We believe the current system is working fine. In our evidence to MAC we outlined clearly that we appreciate the political compulsion and the promise the government has made [to reduce net migration], and we submitted data that demonstrated that there is very minimal contribution to the net migration figures by our set of companies. Most are on short-term permits that only allow 12 months stay.

What will the impact of the proposals be, if introduced?

We are concerned that the UK businesses’ ability to access the world’s best talent pool would be made significantly costlier through various measures they have proposed.

We don’t believe the UK will reduce migration or significantly increase the pool of locally available skills with these measures.

The impact will be felt over time by the UK economy, which is currently accessing foreign talent. In the short term, it would be impossible for them to pass it on to customers but in the mid- or long- term this cost will have to be born by UK PLC, hitting productivity and adaptation to the digital world.

What is your reaction to their concerns about the lack of up-skilling?

This is a global phenomenon — we face a similar challenge in India, and with skills changing so dynamically its almost impossible for any education establishment to adapt to the global environment.
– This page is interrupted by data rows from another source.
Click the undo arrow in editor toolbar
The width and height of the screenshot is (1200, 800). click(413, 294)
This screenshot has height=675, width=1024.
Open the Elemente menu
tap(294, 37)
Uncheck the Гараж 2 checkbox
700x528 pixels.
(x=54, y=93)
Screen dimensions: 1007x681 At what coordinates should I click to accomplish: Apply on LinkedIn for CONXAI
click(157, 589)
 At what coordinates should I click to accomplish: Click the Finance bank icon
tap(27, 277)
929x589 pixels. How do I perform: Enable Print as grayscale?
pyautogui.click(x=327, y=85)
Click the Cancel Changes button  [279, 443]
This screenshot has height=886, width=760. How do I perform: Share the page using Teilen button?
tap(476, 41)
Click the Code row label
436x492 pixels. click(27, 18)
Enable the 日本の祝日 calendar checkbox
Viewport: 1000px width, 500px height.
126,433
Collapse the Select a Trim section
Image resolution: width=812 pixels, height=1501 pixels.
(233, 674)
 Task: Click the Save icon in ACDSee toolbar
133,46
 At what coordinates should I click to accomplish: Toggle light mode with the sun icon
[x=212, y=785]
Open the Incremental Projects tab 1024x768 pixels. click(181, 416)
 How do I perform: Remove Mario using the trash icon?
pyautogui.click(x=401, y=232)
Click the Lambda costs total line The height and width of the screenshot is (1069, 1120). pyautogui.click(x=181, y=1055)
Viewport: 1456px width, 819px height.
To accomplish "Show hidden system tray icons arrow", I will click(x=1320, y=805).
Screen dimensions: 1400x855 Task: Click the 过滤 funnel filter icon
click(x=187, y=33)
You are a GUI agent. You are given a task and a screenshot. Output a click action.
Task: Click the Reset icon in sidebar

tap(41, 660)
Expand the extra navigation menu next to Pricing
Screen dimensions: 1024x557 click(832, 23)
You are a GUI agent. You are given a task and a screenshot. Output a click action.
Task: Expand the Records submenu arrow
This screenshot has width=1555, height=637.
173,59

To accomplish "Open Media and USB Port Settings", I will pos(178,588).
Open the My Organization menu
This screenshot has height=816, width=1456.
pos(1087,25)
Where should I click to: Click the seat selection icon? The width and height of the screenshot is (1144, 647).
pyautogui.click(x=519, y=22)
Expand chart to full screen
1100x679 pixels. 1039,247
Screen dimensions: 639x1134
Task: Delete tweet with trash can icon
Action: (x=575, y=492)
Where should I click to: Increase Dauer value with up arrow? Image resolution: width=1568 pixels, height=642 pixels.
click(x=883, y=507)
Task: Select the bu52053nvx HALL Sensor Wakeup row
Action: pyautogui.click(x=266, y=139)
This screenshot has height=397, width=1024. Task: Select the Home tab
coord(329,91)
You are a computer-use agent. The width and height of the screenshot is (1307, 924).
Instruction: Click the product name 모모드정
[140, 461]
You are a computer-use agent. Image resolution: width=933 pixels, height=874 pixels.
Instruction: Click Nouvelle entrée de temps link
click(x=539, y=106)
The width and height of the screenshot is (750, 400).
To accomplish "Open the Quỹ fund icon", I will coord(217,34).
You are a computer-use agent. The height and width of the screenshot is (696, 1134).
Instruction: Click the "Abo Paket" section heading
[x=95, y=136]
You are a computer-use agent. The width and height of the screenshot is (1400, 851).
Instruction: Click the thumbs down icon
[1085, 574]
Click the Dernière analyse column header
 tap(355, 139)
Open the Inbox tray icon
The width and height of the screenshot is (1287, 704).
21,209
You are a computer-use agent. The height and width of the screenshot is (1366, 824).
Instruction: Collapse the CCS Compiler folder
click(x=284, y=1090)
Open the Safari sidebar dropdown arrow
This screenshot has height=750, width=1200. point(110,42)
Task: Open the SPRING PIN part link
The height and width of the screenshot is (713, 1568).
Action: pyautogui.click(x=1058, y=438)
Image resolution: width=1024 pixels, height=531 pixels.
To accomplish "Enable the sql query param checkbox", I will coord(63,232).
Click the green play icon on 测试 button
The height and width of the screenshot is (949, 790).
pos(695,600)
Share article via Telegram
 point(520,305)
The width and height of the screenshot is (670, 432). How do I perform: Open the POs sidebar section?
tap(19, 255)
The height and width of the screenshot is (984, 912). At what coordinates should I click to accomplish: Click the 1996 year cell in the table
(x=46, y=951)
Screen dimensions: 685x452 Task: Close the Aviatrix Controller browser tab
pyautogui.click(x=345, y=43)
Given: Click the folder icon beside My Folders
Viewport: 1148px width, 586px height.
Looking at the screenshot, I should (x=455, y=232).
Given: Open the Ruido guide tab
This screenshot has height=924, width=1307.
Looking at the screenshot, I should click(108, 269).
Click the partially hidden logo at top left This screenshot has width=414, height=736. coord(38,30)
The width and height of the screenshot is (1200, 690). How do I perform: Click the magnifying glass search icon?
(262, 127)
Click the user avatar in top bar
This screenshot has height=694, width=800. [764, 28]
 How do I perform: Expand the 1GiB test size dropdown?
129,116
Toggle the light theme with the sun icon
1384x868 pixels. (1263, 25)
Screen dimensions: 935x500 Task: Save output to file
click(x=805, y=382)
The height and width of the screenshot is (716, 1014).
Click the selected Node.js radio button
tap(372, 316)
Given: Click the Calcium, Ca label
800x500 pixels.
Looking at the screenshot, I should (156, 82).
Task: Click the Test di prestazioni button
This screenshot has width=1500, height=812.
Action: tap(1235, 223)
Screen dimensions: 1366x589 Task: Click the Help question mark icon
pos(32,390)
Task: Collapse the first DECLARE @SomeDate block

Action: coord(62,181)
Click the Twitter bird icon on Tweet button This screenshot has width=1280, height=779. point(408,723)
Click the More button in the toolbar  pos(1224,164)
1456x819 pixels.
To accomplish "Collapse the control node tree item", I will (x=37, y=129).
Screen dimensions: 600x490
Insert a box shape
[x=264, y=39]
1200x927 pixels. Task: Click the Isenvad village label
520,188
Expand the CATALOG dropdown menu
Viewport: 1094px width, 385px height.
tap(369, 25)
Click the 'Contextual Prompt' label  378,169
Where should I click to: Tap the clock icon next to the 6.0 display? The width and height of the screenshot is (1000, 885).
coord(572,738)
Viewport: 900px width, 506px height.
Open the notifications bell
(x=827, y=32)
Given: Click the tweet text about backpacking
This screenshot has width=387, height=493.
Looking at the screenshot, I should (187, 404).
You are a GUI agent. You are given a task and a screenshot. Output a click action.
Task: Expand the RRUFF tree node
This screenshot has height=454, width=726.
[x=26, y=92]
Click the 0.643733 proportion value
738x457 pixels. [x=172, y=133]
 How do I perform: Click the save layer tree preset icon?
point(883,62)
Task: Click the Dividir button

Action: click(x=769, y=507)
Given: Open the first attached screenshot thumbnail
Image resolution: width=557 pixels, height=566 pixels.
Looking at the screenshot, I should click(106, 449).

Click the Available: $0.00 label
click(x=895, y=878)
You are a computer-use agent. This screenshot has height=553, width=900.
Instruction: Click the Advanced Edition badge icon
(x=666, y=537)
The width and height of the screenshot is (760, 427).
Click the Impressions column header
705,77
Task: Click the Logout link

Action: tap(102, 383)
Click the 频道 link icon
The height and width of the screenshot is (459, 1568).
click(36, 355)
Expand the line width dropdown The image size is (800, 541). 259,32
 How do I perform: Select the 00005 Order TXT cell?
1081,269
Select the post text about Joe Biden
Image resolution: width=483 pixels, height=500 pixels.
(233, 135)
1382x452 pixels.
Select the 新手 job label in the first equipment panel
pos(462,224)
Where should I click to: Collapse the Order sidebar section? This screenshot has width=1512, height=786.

We do appreciate there is more to be done, whether in India or the UK and we are happy to work with UK policy makers and show practices.

However, collecting taxes from the usage of foreign workers, will give you a kitty of money but whether it contributes to up-skilling remains to be seen. Up-skilling is not about bricks and mortar — it’s a very complex process. There is no textbook solution.

What steps are you taking in response to the report?

We are reaching out to all stakeholders in the UK system to communicate the same point: the UK remains the hub of European activity for most Indian companies and the status that London enjoys is something the UK should be proud of.

These measures would severely dent that status of being the hub of European activities for most Indian companies. It is ironic that at a moment when the entire European landscape is trying to make it easier for workers in intra company transfers to come and work in Europe, Britain is going in the opposite direction.